## Task description
Your task is to find every line in the records that holds the string "will" and copy it.

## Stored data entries
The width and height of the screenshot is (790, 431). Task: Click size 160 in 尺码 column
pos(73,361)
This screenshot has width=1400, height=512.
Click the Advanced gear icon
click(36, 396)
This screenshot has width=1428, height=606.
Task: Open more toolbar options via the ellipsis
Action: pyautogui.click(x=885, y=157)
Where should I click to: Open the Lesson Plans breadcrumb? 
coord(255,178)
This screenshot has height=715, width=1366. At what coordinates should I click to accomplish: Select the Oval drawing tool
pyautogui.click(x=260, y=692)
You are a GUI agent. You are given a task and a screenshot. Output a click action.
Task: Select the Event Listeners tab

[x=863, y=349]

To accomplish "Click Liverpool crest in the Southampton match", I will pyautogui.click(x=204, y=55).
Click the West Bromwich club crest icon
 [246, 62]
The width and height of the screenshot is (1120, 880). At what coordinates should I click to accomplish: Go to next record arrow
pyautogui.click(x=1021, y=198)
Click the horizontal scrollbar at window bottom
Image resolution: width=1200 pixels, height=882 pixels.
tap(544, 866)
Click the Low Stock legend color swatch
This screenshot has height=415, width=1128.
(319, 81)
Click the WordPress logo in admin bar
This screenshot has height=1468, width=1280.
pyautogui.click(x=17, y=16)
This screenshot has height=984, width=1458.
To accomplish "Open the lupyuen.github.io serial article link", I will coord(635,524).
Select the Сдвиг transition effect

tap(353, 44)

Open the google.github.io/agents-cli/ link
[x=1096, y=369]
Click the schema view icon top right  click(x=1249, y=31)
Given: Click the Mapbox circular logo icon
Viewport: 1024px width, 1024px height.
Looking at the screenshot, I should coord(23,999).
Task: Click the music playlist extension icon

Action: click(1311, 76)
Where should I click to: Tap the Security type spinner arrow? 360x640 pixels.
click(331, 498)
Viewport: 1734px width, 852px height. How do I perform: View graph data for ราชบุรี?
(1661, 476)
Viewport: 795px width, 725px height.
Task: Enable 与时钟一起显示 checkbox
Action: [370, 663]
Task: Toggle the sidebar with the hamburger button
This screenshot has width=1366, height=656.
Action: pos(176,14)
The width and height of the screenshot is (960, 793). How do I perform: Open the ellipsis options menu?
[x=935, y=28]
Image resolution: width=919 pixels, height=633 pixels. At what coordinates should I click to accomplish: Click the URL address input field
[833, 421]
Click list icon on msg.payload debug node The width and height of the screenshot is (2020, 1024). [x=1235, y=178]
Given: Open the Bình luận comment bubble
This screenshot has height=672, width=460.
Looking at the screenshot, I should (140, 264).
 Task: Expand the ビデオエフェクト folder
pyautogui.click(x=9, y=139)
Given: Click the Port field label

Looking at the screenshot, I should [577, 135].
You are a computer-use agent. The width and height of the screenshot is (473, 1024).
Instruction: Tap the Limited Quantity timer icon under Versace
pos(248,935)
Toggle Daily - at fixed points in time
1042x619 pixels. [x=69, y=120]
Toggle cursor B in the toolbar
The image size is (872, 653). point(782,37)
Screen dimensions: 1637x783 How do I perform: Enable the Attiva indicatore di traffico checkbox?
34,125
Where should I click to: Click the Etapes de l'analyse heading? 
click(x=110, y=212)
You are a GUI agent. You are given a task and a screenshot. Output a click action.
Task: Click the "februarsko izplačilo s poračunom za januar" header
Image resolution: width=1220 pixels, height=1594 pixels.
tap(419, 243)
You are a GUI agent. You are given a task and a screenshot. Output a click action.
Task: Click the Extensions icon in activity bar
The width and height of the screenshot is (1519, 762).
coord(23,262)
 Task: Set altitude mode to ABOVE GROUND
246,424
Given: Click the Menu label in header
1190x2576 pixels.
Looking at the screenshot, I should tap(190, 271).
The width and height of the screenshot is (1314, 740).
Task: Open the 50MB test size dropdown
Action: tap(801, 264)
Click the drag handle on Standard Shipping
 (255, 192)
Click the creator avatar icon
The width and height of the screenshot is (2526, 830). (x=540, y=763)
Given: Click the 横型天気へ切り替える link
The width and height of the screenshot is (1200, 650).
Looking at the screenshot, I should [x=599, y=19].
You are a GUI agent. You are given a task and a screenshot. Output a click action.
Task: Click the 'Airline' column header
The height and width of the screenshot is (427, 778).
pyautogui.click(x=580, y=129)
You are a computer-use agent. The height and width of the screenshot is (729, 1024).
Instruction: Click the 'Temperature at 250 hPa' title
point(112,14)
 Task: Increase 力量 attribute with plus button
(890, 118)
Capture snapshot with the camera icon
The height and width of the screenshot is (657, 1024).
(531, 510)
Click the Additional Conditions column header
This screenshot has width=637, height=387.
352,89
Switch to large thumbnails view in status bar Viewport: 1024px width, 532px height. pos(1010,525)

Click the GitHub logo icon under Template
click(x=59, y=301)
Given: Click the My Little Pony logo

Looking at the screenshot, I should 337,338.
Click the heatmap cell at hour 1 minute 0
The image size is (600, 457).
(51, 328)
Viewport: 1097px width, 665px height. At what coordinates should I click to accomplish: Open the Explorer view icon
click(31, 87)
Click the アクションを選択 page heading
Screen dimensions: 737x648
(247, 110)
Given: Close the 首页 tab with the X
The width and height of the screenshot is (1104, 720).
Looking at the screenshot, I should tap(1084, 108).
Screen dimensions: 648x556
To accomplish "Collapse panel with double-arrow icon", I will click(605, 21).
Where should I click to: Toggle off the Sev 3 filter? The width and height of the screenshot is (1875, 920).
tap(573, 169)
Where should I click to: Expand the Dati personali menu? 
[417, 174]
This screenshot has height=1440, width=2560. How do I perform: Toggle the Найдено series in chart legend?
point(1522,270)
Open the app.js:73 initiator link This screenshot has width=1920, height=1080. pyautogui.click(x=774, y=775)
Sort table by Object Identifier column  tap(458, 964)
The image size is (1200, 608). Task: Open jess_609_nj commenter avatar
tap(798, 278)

## Finished exercise
To accomplish "Click Liverpool crest in the Southampton match", I will pyautogui.click(x=204, y=55).
To accomplish "Open the lupyuen.github.io serial article link", I will coord(635,524).
To accomplish "Collapse panel with double-arrow icon", I will click(605, 21).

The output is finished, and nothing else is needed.